Exercise material:
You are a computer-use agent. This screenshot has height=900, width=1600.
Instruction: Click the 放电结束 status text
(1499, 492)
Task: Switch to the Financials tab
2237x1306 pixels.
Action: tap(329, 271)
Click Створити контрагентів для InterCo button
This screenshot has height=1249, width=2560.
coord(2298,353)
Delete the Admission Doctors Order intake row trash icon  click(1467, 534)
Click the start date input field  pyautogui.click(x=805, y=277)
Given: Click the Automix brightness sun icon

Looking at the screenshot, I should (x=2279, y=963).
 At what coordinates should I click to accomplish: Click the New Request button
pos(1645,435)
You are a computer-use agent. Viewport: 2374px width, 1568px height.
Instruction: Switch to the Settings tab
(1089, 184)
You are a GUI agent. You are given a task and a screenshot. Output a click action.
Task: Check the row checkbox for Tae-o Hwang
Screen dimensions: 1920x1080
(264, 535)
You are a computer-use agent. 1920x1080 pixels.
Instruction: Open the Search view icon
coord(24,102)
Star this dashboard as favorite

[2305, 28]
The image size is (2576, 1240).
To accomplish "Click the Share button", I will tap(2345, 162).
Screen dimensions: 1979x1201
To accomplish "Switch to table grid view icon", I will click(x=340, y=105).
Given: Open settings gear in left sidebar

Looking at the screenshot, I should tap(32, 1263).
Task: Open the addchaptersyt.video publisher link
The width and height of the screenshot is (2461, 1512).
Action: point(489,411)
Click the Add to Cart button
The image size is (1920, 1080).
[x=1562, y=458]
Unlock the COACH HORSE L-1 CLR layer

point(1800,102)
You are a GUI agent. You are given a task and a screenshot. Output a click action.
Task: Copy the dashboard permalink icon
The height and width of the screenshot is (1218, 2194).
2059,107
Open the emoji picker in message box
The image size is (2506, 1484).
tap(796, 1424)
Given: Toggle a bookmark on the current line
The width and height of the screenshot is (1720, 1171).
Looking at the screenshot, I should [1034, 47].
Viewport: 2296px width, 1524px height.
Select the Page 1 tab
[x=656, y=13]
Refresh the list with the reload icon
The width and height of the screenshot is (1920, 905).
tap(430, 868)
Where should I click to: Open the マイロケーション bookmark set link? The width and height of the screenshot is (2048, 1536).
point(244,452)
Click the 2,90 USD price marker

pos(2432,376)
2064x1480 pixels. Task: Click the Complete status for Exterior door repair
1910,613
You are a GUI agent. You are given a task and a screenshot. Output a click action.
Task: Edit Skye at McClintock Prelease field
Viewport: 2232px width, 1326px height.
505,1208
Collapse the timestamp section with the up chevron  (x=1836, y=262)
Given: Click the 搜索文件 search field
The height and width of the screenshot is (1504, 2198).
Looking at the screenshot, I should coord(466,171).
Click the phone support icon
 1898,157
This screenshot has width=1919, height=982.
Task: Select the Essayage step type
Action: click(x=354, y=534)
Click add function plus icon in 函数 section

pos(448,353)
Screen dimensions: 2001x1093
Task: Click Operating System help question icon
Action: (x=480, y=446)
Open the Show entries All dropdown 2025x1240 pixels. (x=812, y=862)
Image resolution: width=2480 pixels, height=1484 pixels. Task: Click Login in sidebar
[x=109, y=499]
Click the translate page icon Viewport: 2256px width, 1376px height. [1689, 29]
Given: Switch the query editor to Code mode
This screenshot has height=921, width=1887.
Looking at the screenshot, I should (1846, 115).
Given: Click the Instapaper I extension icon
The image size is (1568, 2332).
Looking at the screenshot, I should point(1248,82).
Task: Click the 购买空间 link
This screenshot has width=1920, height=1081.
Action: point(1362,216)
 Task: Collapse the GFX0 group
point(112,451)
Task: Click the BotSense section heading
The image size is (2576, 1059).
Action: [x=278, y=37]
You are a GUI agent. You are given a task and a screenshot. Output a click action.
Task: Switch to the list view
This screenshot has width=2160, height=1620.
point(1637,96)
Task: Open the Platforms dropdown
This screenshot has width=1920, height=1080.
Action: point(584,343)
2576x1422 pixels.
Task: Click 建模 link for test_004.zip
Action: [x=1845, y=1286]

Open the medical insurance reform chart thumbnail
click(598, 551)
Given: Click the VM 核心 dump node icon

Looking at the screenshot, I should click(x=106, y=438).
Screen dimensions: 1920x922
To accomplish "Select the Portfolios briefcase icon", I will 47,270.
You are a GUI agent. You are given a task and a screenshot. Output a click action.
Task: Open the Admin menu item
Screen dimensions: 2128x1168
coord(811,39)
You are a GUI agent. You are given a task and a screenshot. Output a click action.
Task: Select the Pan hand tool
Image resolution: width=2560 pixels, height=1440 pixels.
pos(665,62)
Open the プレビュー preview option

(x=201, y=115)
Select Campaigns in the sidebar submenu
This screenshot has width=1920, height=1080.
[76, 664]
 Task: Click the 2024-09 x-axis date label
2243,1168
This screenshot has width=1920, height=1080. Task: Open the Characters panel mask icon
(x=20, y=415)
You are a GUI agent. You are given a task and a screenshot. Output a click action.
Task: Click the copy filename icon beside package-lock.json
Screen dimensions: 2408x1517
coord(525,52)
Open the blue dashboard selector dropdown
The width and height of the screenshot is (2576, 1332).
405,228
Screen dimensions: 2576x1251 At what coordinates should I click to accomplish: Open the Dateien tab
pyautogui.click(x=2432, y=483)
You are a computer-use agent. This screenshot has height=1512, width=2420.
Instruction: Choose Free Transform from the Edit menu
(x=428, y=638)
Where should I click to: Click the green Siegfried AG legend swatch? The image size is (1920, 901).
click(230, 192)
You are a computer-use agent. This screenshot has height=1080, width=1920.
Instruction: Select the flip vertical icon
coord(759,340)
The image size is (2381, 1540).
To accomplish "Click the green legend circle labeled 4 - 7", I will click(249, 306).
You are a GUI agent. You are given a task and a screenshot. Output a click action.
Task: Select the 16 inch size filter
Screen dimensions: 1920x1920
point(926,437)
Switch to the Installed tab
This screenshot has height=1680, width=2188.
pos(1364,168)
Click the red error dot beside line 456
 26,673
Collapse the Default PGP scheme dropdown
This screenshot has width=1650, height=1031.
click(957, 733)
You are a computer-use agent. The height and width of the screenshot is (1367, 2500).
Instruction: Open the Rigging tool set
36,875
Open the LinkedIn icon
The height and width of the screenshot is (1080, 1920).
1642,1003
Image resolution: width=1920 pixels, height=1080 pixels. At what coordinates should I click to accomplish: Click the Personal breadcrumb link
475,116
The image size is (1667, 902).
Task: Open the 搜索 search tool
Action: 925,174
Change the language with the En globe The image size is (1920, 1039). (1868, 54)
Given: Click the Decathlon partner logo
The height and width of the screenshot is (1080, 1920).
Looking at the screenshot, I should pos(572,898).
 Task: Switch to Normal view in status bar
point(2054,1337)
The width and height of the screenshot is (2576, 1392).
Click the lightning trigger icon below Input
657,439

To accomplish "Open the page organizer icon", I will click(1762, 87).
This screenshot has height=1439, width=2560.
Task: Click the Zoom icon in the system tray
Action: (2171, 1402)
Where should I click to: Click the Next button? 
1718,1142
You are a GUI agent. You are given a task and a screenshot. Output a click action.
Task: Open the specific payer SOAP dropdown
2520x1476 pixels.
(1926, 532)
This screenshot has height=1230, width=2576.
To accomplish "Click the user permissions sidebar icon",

Exercise directions:
Reproduce the full listing exactly.

Solution to the problem:
You are a computer-use agent. This screenshot has height=900, width=1600.
Instruction: Click the 放电结束 status text
(1499, 492)
Task: Switch to the Financials tab
2237x1306 pixels.
Action: tap(329, 271)
Click Створити контрагентів для InterCo button
This screenshot has height=1249, width=2560.
coord(2298,353)
Delete the Admission Doctors Order intake row trash icon  click(1467, 534)
Click the start date input field  pyautogui.click(x=805, y=277)
Given: Click the Automix brightness sun icon

Looking at the screenshot, I should (x=2279, y=963).
 At what coordinates should I click to accomplish: Click the New Request button
pos(1645,435)
You are a computer-use agent. Viewport: 2374px width, 1568px height.
Instruction: Switch to the Settings tab
(1089, 184)
You are a GUI agent. You are given a task and a screenshot. Output a click action.
Task: Check the row checkbox for Tae-o Hwang
Screen dimensions: 1920x1080
(264, 535)
You are a computer-use agent. 1920x1080 pixels.
Instruction: Open the Search view icon
coord(24,102)
Star this dashboard as favorite

[2305, 28]
The image size is (2576, 1240).
To accomplish "Click the Share button", I will tap(2345, 162).
Screen dimensions: 1979x1201
To accomplish "Switch to table grid view icon", I will click(x=340, y=105).
Given: Open settings gear in left sidebar

Looking at the screenshot, I should tap(32, 1263).
Task: Open the addchaptersyt.video publisher link
The width and height of the screenshot is (2461, 1512).
Action: point(489,411)
Click the Add to Cart button
The image size is (1920, 1080).
[x=1562, y=458]
Unlock the COACH HORSE L-1 CLR layer

point(1800,102)
You are a GUI agent. You are given a task and a screenshot. Output a click action.
Task: Copy the dashboard permalink icon
The height and width of the screenshot is (1218, 2194).
2059,107
Open the emoji picker in message box
The image size is (2506, 1484).
tap(796, 1424)
Given: Toggle a bookmark on the current line
The width and height of the screenshot is (1720, 1171).
Looking at the screenshot, I should [1034, 47].
Viewport: 2296px width, 1524px height.
Select the Page 1 tab
[x=656, y=13]
Refresh the list with the reload icon
The width and height of the screenshot is (1920, 905).
tap(430, 868)
Where should I click to: Open the マイロケーション bookmark set link? The width and height of the screenshot is (2048, 1536).
point(244,452)
Click the 2,90 USD price marker

pos(2432,376)
2064x1480 pixels. Task: Click the Complete status for Exterior door repair
1910,613
You are a GUI agent. You are given a task and a screenshot. Output a click action.
Task: Edit Skye at McClintock Prelease field
Viewport: 2232px width, 1326px height.
505,1208
Collapse the timestamp section with the up chevron  (x=1836, y=262)
Given: Click the 搜索文件 search field
The height and width of the screenshot is (1504, 2198).
Looking at the screenshot, I should coord(466,171).
Click the phone support icon
 1898,157
This screenshot has width=1919, height=982.
Task: Select the Essayage step type
Action: click(x=354, y=534)
Click add function plus icon in 函数 section

pos(448,353)
Screen dimensions: 2001x1093
Task: Click Operating System help question icon
Action: (x=480, y=446)
Open the Show entries All dropdown 2025x1240 pixels. (x=812, y=862)
Image resolution: width=2480 pixels, height=1484 pixels. Task: Click Login in sidebar
[x=109, y=499]
Click the translate page icon Viewport: 2256px width, 1376px height. [1689, 29]
Given: Switch the query editor to Code mode
This screenshot has height=921, width=1887.
Looking at the screenshot, I should (1846, 115).
Given: Click the Instapaper I extension icon
The image size is (1568, 2332).
Looking at the screenshot, I should point(1248,82).
Task: Click the 购买空间 link
This screenshot has width=1920, height=1081.
Action: point(1362,216)
 Task: Collapse the GFX0 group
point(112,451)
Task: Click the BotSense section heading
The image size is (2576, 1059).
Action: [x=278, y=37]
You are a GUI agent. You are given a task and a screenshot. Output a click action.
Task: Switch to the list view
This screenshot has width=2160, height=1620.
point(1637,96)
Task: Open the Platforms dropdown
This screenshot has width=1920, height=1080.
Action: point(584,343)
2576x1422 pixels.
Task: Click 建模 link for test_004.zip
Action: [x=1845, y=1286]

Open the medical insurance reform chart thumbnail
click(598, 551)
Given: Click the VM 核心 dump node icon

Looking at the screenshot, I should click(x=106, y=438).
Screen dimensions: 1920x922
To accomplish "Select the Portfolios briefcase icon", I will 47,270.
You are a GUI agent. You are given a task and a screenshot. Output a click action.
Task: Open the Admin menu item
Screen dimensions: 2128x1168
coord(811,39)
You are a GUI agent. You are given a task and a screenshot. Output a click action.
Task: Select the Pan hand tool
Image resolution: width=2560 pixels, height=1440 pixels.
pos(665,62)
Open the プレビュー preview option

(x=201, y=115)
Select Campaigns in the sidebar submenu
This screenshot has width=1920, height=1080.
[76, 664]
 Task: Click the 2024-09 x-axis date label
2243,1168
This screenshot has width=1920, height=1080. Task: Open the Characters panel mask icon
(x=20, y=415)
You are a GUI agent. You are given a task and a screenshot. Output a click action.
Task: Click the copy filename icon beside package-lock.json
Screen dimensions: 2408x1517
coord(525,52)
Open the blue dashboard selector dropdown
The width and height of the screenshot is (2576, 1332).
405,228
Screen dimensions: 2576x1251 At what coordinates should I click to accomplish: Open the Dateien tab
pyautogui.click(x=2432, y=483)
You are a computer-use agent. This screenshot has height=1512, width=2420.
Instruction: Choose Free Transform from the Edit menu
(x=428, y=638)
Where should I click to: Click the green Siegfried AG legend swatch? The image size is (1920, 901).
click(230, 192)
You are a computer-use agent. This screenshot has height=1080, width=1920.
Instruction: Select the flip vertical icon
coord(759,340)
The image size is (2381, 1540).
To accomplish "Click the green legend circle labeled 4 - 7", I will click(249, 306).
You are a GUI agent. You are given a task and a screenshot. Output a click action.
Task: Select the 16 inch size filter
Screen dimensions: 1920x1920
point(926,437)
Switch to the Installed tab
This screenshot has height=1680, width=2188.
pos(1364,168)
Click the red error dot beside line 456
 26,673
Collapse the Default PGP scheme dropdown
This screenshot has width=1650, height=1031.
click(957, 733)
You are a computer-use agent. The height and width of the screenshot is (1367, 2500).
Instruction: Open the Rigging tool set
36,875
Open the LinkedIn icon
The height and width of the screenshot is (1080, 1920).
1642,1003
Image resolution: width=1920 pixels, height=1080 pixels. At what coordinates should I click to accomplish: Click the Personal breadcrumb link
475,116
The image size is (1667, 902).
Task: Open the 搜索 search tool
Action: 925,174
Change the language with the En globe The image size is (1920, 1039). (1868, 54)
Given: Click the Decathlon partner logo
The height and width of the screenshot is (1080, 1920).
Looking at the screenshot, I should pos(572,898).
 Task: Switch to Normal view in status bar
point(2054,1337)
The width and height of the screenshot is (2576, 1392).
Click the lightning trigger icon below Input
657,439

To accomplish "Open the page organizer icon", I will click(1762, 87).
This screenshot has height=1439, width=2560.
Task: Click the Zoom icon in the system tray
Action: (2171, 1402)
Where should I click to: Click the Next button? 
1718,1142
You are a GUI agent. You are given a task and a screenshot. Output a click action.
Task: Open the specific payer SOAP dropdown
2520x1476 pixels.
(1926, 532)
This screenshot has height=1230, width=2576.
To accomplish "Click the user permissions sidebar icon",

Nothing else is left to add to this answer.